(Adds independent doctor and researcher comment, study details,
By Bill Berkrot and Ransdell Pierson
WASHINGTON, March 31 Bariatric weight loss
surgery on obese patients with type 2 diabetes helped many get
their blood sugar to healthy levels and to no longer require any
diabetes medicines, including insulin, three years after the
procedure, according to data presented at a major medical
meeting on Monday.
The surgery also helped patients reduce the need for high
blood pressure and cholesterol medicines and led to quality of
life improvements compared with those who received medical
weight-loss therapy, researchers found.
The study called Stampede, which involved 150 obese patients
who had poorly controlled type 2 diabetes for at least eight
years, was conducted by Cleveland Clinic researchers.
It compared two types of weight loss surgery against weight
loss attained by diet and exercise along with nutrition
counseling and, for some, additional diabetes medicines that can
help promote weight loss, such as Victoza from Novo Nordisk
. All patients were already taking at least three
diabetes drugs and at least three heart medicines.
More than a third - 37.5 percent - of patients who underwent
gastric bypass surgery and a quarter of those who had a sleeve
gastrectomy procedure achieved blood sugar levels below the
American Diabetes Association target and most no longer needed
diabetes medicines, researchers said. That compared with just 5
percent of patients in the medical therapy group who got their
A1c blood sugar levels down to 6 percent or less. ADA
recommendations call for A1c levels of 7 percent or less.
"Initially we thought diabetes was a disease you could not
reverse or end. We do realize now that there may be a treatment
that could end diabetes for some people and that's exciting,"
said Dr. Sangeeta Kashyap, one of the study's lead
investigators, who presented the data at the American College of
Cardiology scientific meeting in Washington.
At three years, only 5 to 10 percent of the surgery patients
who had been using insulin still needed the treatment, compared
with a comparable rate 55 percent in the medical therapy group.
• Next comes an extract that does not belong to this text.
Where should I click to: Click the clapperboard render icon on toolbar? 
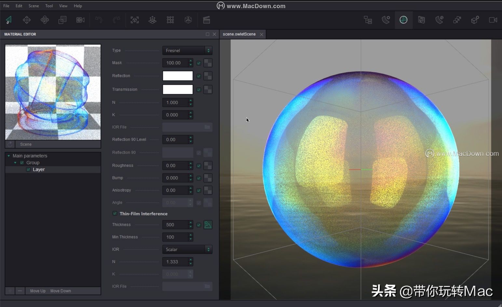pos(206,20)
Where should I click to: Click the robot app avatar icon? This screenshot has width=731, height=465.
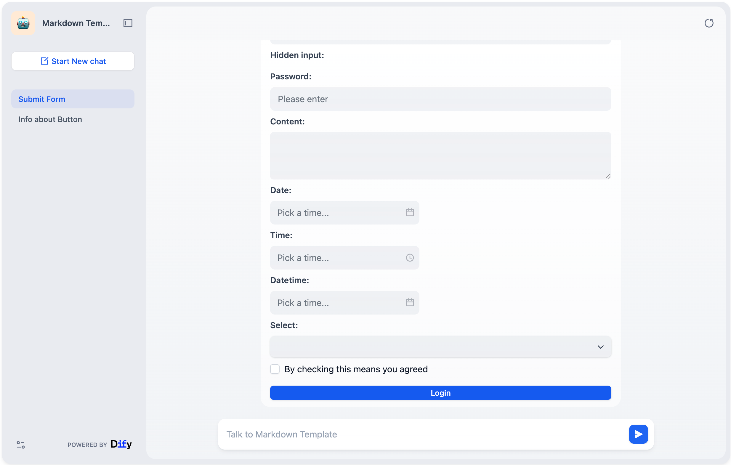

An estimated one third of Americans are considered obese and
obesity is the leading contributor to the growing type 2
Bariatric surgery is a drastic measure and not without
potential complications, such as infections or blood clots. But
for some obese patients it may be worthwhile if it can stave off
the toll of advanced diabetes that can include heart and kidney
disease, as well as vascular problems that may lead to
amputations or blindness.
"The fact that the surgeries can reverse the path of
physiology of the disease is pretty remarkable," said Kashyap, a
Cleveland Clinic endocrinologist.
Should the findings lead to a surge in weight loss surgery,
it could be a boon to companies that make products used in the
procedures, such as Johnson & Johnson's Ethicon unit, a
study sponsor, Stryker Corp, Intuitive Surgical Inc
and Covidien, among others.
Data from the study was presented in 2012 showing the effect
of the surgery on diabetes after one year. The latest data
answers questions of whether the effect could be lasting.
"The results were durable and they were far better than the
people in the medical arm," said Kashyap. "It's effect is
persistent for three years, which we think is very encouraging."
On average, gastric bypass patients lost 24 percent of their
body weight and sleeve gastrectomy led to a 21 percent weight
reduction, about five or six times more weight than the medical
group, and more than has been demonstrated by new weight loss
drugs that were not used in the study. The medical therapy group
on average lost about 12 pounds each (5.4 kg).
Gastric bypass and sleeve gastrectomy both restrict the food
capacity of the stomach. Bypass also involves connecting a new
gastric pouch directly into the intestine, bypassing the stomach
and part of the intestines.
Kashyap said loss of abdominal fat may be driving the
anti-diabetes effect. She also said the surgery leads to
increased insulin production after meals, "which is a great sign
that the pancreas is starting to work again."
Some doctors have suggested that other factors could be at
work in bypass patients, such as changes in microbes or hormones
in the gut.
"It's something about altered food delivery. It's not as
simple as calories," said Dr. Robert Siegel, co-chair of the ACC
meeting, who was not involved in the study.
Siegel, director of the Cardiac Noninvasive Laboratory at
Cedars-Sinai Medical Center in Los Angeles, said the findings
could lead to new targets for future diabetes drug development.
"This opens up a whole new field of investigation and a lot
of potential hope," he said. "This is a totally different way of
thinking about diabetes."
Bypass patients also had significantly lower levels of
albumin in the urine, a marker of kidney damage due to diabetes.
That benefit was not seen in the other two groups.
As many as a third of all Americans could have diabetes by
2050 if present trends continue unabated, according to the ADA.
Patients in the trial not considered severely obese appeared
to gain the same benefit as those with higher body mass index.
Dr. Philip Schauer, the study's other lead investigator,
said he hopes the new data will encourage insurers to lower
their threshold for covering the procedures for diabetics.